Le modèle de l’appel d’offre est décliné en “appel à projets” dans plein de domaines. Dans l’art et la culture, j’en ai parlé plus haut, mais aussi dans le social, le sport, l’éducation, un grand nombre de financements – publics ou privés – sont distribués sous forme de concours qui disent à peine leur nom. Une enveloppe de fric promise, un ensemble de critères et conditions décidés par l’organisme subventionneur, un dossier à constituer et à envoyer dans les délais. Chaque candidat·e fait sa proposition de son côté, et seul·es quelqu’un·es en sortiront subventionné·es.
Le mode de sélection est plus ou moins transparent, le dossier plus ou moins lourd à constituer et les organismes subventionneurs plus ou moins aidants durant le process. Parfois ça s’appelle appel à projets, parfois “appel à candidatures”, ou encore “appel à manifestation d’intérêt”… pourquoi faire simple hein. Le principe reste celui d’un concours, qui en lui-même n’est pas rémunéré alors qu’il demande parfois beaucoup de travail aux candidat·es.
Et à l’issue du projet, surtout quand l’argent est public, il faut parfois fournir un autre dossier, de bilan cette fois, qui là encore nécessite un travail non rémunéré. En un sens, heureusement que ces contrôles existent, puisqu’il faut bien contrôler comment l’argent public est dépensé… mais ça n’empêche évidemment pas les abus, et en plus ça tape plus fort sur les “petits”.
Expérience vécue : pour justifier l’usage d’une subvention de 3000€, j’ai dû passer une semaine complète de travail… soit plus de 1000€. À cette échelle, les calculs sont pas bons, ils profitent aux plus gros.
[Depuis, j’ai développé mes capacités en tableur et je sais comment me préparer à ces bilans. Si tu veux toi aussi savoir préparer tes suivis de budget pour en tirer des bilans en deux clics, je suis là!]
F. En bref
C’est un peu le principe fondateur du choix : prendre une décision, c’est — théoriquement — renoncer à tout ce qu’apporterait la ou les décisions autres. En pratique, c’est un peu plus complexe que ça, mais tu vois l’idée.
# # # # # # #
• _À FAIRE_:
A - Indiquez si chacun des énoncés suivants concorde avec l'extrait sur les appels à projets, en répondant par oui ou par non et en citant les mots décisifs de l'extrait. (i) Le concours est en lui-même rémunéré. (ii) Justifier l'usage d'une subvention de 3000€ a demandé une semaine complète de travail. (iii) Les contrôles de l'argent public empêchent les abus.
B - Poursuivez l'extrait sur les appels à projets à partir de l'endroit où il s'arrête.

• _DONNÉES ENREGISTRÉES_:
# # # # # # #
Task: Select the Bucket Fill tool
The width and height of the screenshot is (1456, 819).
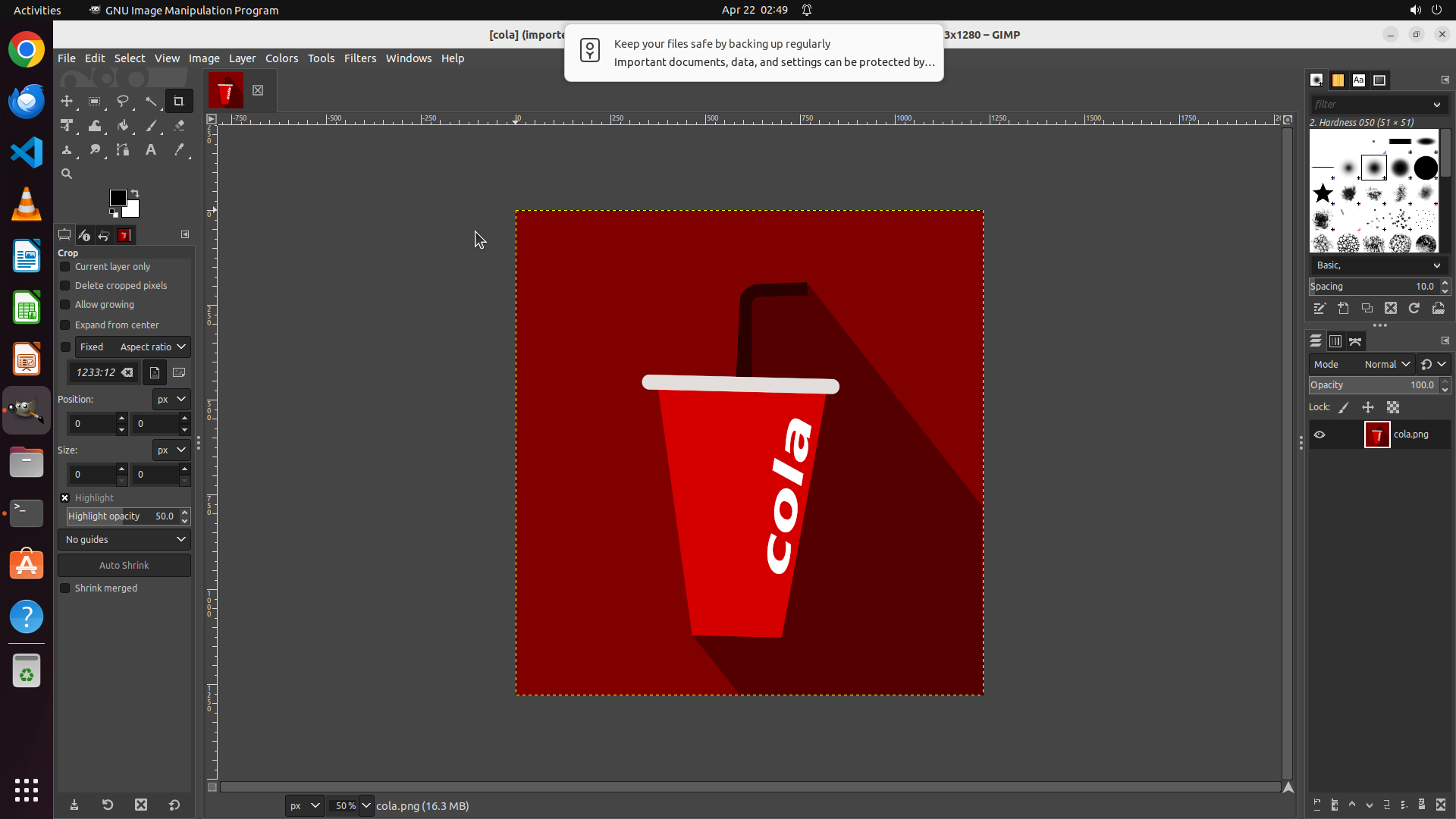Action: coord(122,126)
# # # # # # #
• _RÉPONSES DANS L'ORDRE_:
A -
(i) Non : « Le principe reste celui d’un concours, qui en lui-même n’est pas rémunéré »
(ii) Oui : « pour justifier l’usage d’une subvention de 3000€, j’ai dû passer une semaine complète de travail »
(iii) Non : « mais ça n’empêche évidemment pas les abus »

B -
Alors certes, tout n’est pas relou dans le principe de sélection. Et puis, parfois c’est inévitable, je ne peux pas faire plusieurs choses à la fois (en tout cas pas vraiment), c’est juste une loi physique, il n’y a pas à être en colère contre ça.
Mais souvent, les implications et conséquences sont dramatiques.
II. La double conséquence de la compétition
A. La compétition exclut
Tant qu’on parle de pâtes, ça va à peu près, mais dès qu’on parle de personnes, ça peut être grave.
Chez les artistes-auteur·rices (AA), la moitié des personnes les moins rémunérées se partageait en 2018 14% de l’ensemble des rémunérations des AA, tandis que les 1% les mieux loti·es percevaient 20% de l’ensemble des revenus artistiques déclarés cette année-là (2)
Sans compter qu’aux perdant·es du game, le mythe de la méritocratie leur dit que c’est leur faute. Comme le formule très bien ce post de Madkenza sur instagram :
Les plus chanceux seront des modèles de réussite, la preuve de la méritocratie. Les autres, les plus nombreux, auront perdu le combat, la sueur au front, les rêves oubliés, la colère toujours en fond. (4)
B. La compétition monte les personnes les unes contre les autres
On se retrouve dans un système individualiste et égoïste, où chaque personne est seule contre une population indifférenciée d’« autres », ses rivaux.
En deux mots, ça crée beaucoup de souffrance gratos non ?
Eh bien vu comment ça se répercute dans d’autres domaines de la vie, on n’a pas le train sorti des ronces, c’est moi qui te le dis.
III. “1 contre les autres”, un schéma qui structure la société
Ce schéma du “1 versus les autres” est l’essence du principe de l’hyper-compétition. Même hors des situations de compétition objectives, c’est un principe très fréquent, et parfois très insidieux, qu’on retrouve dans tous les aspects de la vie en collectif à l’ère capitaliste.
A. Le star system
Comme les arts visuels, la culture et le divertissement sont constituées de stars qui, de fait, ont dû dépasser les autres pour être aussi visibles. Sans parler de toutes les déclinaisons du télé-crochet telles The Voice ou DragRace, qui mettent littéralement en compétition des artistes déjà pré-sélectionné·es parmi des milliers de candidat·es.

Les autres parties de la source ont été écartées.